• [What you should do]: Word for word, quote the lines from the one containing "Where should I" to the end of the entries below, including both. Leave pictures out.

Screenshot grounding data
************

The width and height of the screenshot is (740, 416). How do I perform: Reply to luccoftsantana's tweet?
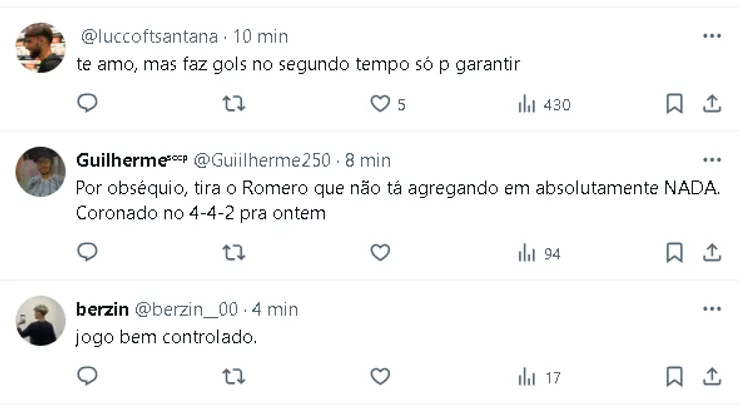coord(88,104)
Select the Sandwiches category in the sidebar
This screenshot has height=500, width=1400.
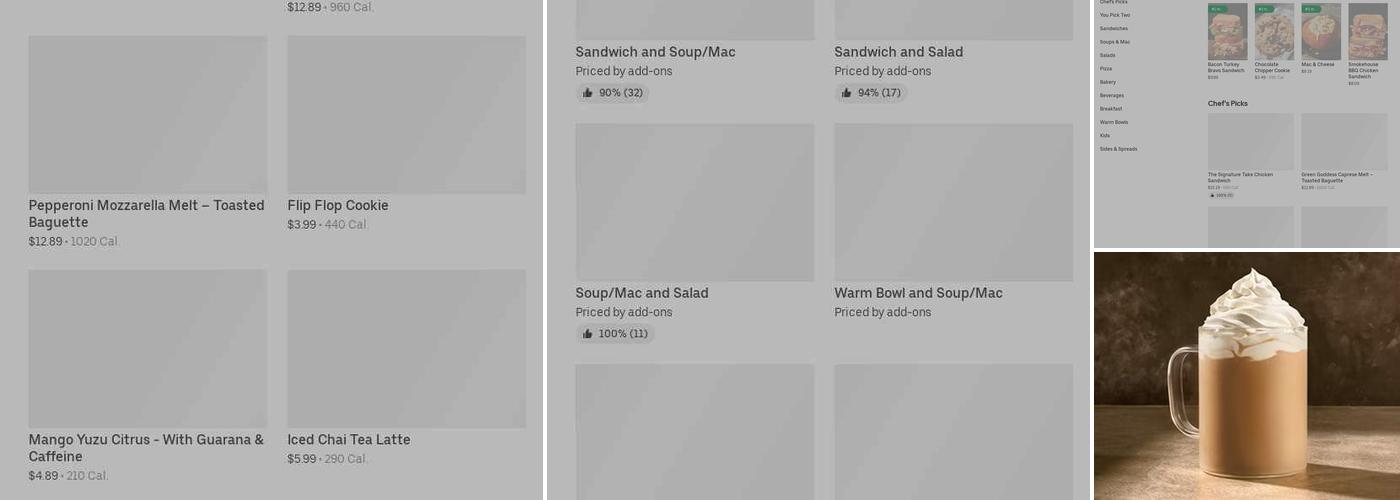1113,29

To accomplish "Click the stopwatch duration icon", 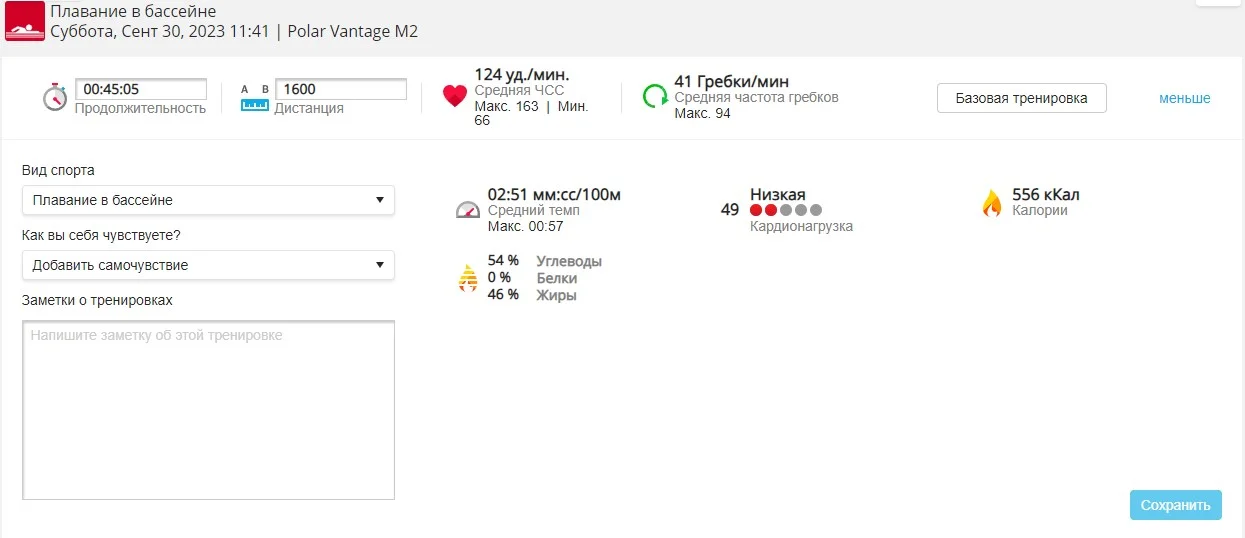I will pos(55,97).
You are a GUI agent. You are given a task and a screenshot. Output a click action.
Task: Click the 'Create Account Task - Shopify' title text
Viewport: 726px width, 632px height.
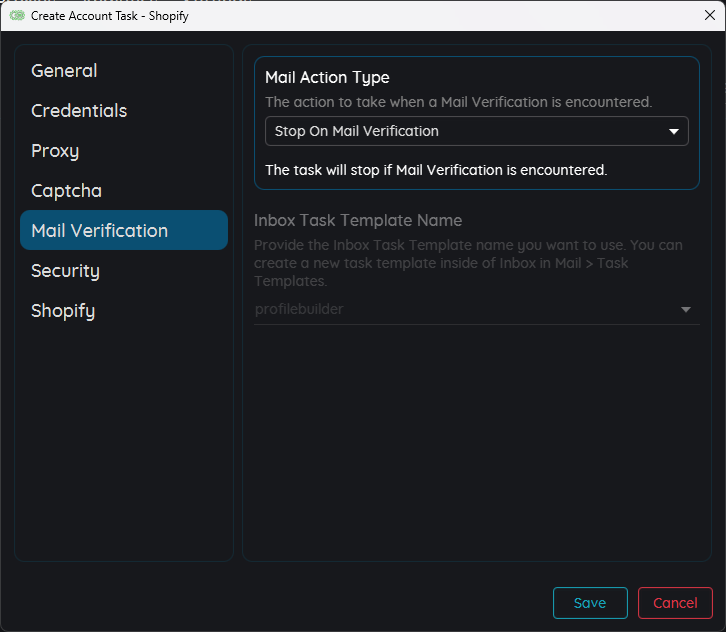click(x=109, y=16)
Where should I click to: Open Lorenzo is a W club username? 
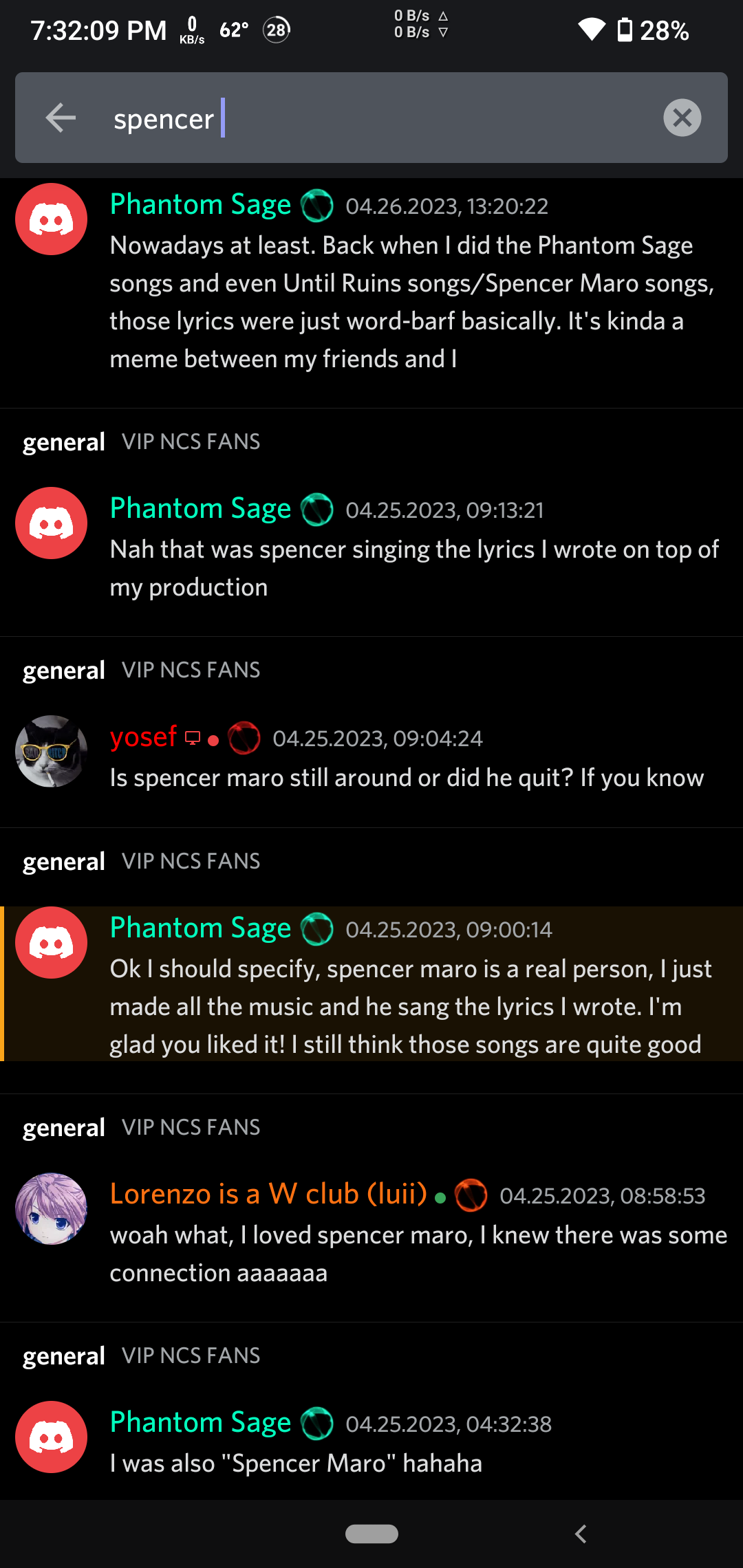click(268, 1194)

************

• [Answer to this problem]:
Where should I click to: Open Lorenzo is a W club username? 
click(268, 1194)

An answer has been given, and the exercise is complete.